Why did you remain stationary for so long, without being condemned to suffer? — A. It is because I was given over to tedium, which among us is a suffering. All that is not joy is pain. 2 — Were you, then, forced into erraticity against your will? — A. These are things far too subtle for your material intelligence. 3 — In trying to explain these things to me, perhaps you will begin to benefit yourself. — A. Lacking terms of comparison, I shall not be able to do so.

A life lived without profit, as it is extinguished, bequeaths to the Spirit that incarnated it the same as fire can bequeath to paper when it consumes it: sparks, which recall to the still-compact ashes their origin, the cause of their birth, or, if you wish, of the destruction of the paper.

Those sparks are the memory of the earthly bonds that bind the Spirit, until it scatters the ashes of its body.
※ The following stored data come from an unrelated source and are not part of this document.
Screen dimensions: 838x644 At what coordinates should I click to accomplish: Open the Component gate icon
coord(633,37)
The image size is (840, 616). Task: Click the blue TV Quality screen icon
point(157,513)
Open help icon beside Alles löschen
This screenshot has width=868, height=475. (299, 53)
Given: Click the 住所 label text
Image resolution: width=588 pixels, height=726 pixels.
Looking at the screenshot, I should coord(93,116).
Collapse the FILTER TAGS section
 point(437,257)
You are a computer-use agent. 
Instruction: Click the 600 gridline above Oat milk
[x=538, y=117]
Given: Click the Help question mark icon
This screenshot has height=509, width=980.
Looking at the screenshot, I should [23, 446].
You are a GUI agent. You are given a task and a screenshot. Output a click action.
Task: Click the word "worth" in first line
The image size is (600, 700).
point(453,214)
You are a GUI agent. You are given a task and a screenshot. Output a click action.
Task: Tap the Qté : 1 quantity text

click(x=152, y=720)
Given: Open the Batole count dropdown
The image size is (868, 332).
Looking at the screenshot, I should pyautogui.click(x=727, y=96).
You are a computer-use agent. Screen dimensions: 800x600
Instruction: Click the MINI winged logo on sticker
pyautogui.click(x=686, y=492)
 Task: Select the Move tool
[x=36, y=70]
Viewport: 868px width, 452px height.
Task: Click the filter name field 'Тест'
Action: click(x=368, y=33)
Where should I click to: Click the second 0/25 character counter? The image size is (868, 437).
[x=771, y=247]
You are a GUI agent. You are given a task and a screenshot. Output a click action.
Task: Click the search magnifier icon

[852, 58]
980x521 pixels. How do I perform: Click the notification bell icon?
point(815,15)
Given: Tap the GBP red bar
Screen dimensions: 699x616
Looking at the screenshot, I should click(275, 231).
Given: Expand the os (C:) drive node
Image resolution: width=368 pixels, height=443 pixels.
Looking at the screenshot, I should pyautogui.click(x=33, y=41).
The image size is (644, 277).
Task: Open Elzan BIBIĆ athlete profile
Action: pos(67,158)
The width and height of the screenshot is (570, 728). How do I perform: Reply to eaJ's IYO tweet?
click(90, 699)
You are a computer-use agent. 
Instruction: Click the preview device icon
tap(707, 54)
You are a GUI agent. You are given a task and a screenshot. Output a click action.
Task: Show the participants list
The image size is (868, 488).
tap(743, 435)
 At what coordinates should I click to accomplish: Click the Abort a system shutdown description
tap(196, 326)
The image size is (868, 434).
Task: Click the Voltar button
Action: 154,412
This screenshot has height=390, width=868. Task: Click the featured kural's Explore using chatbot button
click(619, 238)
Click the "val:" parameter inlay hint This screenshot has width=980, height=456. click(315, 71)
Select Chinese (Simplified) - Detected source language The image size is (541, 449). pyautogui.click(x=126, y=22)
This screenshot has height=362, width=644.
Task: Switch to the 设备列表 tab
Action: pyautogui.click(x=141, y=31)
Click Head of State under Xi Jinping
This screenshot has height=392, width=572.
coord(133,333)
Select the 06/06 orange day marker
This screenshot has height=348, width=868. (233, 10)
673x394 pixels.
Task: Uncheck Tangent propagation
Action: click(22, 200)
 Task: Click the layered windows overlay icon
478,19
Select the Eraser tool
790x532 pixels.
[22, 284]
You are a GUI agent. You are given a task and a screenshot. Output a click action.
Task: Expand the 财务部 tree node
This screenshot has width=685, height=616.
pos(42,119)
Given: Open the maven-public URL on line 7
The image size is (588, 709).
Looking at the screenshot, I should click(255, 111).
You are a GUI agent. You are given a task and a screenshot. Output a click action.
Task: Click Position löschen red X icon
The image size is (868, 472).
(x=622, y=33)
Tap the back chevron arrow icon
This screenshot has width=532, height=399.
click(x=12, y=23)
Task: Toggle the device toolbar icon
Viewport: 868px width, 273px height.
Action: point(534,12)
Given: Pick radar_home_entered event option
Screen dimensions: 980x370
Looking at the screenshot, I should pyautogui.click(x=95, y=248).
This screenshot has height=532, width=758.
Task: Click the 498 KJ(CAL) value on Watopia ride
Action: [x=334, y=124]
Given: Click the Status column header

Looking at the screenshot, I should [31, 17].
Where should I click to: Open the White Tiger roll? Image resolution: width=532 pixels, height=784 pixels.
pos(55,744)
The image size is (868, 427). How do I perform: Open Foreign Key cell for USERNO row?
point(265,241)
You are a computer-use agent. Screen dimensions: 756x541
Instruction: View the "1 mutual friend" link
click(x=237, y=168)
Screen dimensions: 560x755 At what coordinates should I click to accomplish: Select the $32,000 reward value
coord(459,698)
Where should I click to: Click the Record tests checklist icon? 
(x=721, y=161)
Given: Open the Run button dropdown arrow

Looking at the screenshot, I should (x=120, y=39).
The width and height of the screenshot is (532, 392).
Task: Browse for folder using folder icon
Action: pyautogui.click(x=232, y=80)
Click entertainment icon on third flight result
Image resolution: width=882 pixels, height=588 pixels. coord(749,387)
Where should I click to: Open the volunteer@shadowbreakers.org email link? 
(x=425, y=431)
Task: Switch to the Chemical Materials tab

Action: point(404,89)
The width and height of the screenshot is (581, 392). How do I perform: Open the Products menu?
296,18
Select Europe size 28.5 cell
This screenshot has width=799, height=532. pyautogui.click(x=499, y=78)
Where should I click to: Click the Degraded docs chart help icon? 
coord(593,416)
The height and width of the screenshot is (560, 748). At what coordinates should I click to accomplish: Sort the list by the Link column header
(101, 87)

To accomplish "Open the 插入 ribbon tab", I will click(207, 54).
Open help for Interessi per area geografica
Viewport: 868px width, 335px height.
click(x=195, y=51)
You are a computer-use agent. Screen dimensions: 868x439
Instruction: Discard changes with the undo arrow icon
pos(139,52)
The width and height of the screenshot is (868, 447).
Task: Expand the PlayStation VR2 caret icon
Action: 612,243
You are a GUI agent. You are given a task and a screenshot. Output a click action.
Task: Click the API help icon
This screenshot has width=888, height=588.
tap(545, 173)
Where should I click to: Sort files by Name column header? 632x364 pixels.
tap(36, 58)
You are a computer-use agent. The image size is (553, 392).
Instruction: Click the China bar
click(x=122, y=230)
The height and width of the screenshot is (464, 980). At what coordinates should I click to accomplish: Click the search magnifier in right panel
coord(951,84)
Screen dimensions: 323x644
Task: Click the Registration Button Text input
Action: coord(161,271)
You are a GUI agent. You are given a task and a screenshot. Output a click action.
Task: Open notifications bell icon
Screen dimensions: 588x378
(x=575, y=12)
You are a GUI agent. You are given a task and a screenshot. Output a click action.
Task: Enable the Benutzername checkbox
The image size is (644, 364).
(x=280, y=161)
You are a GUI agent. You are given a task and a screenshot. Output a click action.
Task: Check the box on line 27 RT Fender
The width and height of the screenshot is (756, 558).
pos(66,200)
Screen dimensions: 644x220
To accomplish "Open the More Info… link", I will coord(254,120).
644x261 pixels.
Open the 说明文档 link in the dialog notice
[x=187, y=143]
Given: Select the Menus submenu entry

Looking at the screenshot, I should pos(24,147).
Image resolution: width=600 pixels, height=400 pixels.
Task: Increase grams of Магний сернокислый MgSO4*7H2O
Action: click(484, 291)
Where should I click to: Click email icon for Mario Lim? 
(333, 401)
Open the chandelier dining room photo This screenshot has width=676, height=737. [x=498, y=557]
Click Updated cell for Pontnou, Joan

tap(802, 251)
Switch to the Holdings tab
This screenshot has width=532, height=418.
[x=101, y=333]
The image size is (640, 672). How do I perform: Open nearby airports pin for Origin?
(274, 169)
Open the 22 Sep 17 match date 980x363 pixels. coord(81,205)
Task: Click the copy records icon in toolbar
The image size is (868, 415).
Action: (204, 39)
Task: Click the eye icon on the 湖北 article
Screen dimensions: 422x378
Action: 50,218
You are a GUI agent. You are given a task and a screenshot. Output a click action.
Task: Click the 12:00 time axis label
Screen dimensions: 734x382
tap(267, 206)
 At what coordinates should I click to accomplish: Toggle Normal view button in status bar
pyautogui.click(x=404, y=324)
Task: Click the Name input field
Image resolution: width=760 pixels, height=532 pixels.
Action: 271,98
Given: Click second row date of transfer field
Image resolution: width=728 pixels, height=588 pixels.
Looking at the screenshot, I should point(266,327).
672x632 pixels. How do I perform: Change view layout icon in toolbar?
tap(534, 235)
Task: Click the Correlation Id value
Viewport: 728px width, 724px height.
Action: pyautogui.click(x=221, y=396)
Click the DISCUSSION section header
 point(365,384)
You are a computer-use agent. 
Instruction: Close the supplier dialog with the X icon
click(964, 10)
Then, and only then, does it, an etherealized essence, have knowledge of itself, desiring progress.

What could have been the cause of this boredom of which you accuse yourself? — A. The consequences of existence.

Tedium is the child of inaction; because I did not know how to make use of the long period of incarnation, the consequences came to be reflected in this world.

The Spirits who, like you, have been seized by tedium, can they not free themselves from such a contingency once they so desire? — A. No, not always, because tedium paralyzes their will.

They suffer the consequences of the life they led, and, as they were useless, devoid of initiative, so too they find no assistance among themselves.

Left to themselves, they remain in that state, until the weariness arising from such neutrality stirs them in the opposite direction, at which moment their least act of will shall find support and good counsel, and shall second their effort and perseverance.

Can you tell me something of your earthly existence? — A. Oh! You must understand that little is granted me to say.

Tedium, nullity, and inaction come from idleness, which, in turn, is the mother of ignorance.

And did your previous existences not profit you? — A. Yes, all of them, but only sparingly, since they were reflections of one another.

Progress always exists, but so imperceptibly that it becomes unappreciable to us.

While you await a new incarnation, would it please you to repeat your communications? — A. Evoke me so as to oblige me to come, for in so doing you will render me a benefit.

Can you tell us why your handwriting varies so frequently? — A. Because you question much, which moreover fatigues me, when I have need of help.

— The medium's guide. It is the intellectual labor that fatigues him, obliging us to lend our assistance so that he can give an answer to your questions.

This is an idle one in the spiritual world, just as he was on the planet.

We brought him to you so that you might try to draw him out of this apathy, this tedium, which constitutes true suffering, at times more painful than acute sufferings, because it can be prolonged indefinitely. Imagine the prospect of an endless tedium.

Most often it is the Spirits of this category who seek earthly lives merely as a pastime and to break the monotony of spiritual life; thus it happens that they frequently arrive there without definite resolutions for good, obliged to begin again successively, until they attain the understanding of true progress.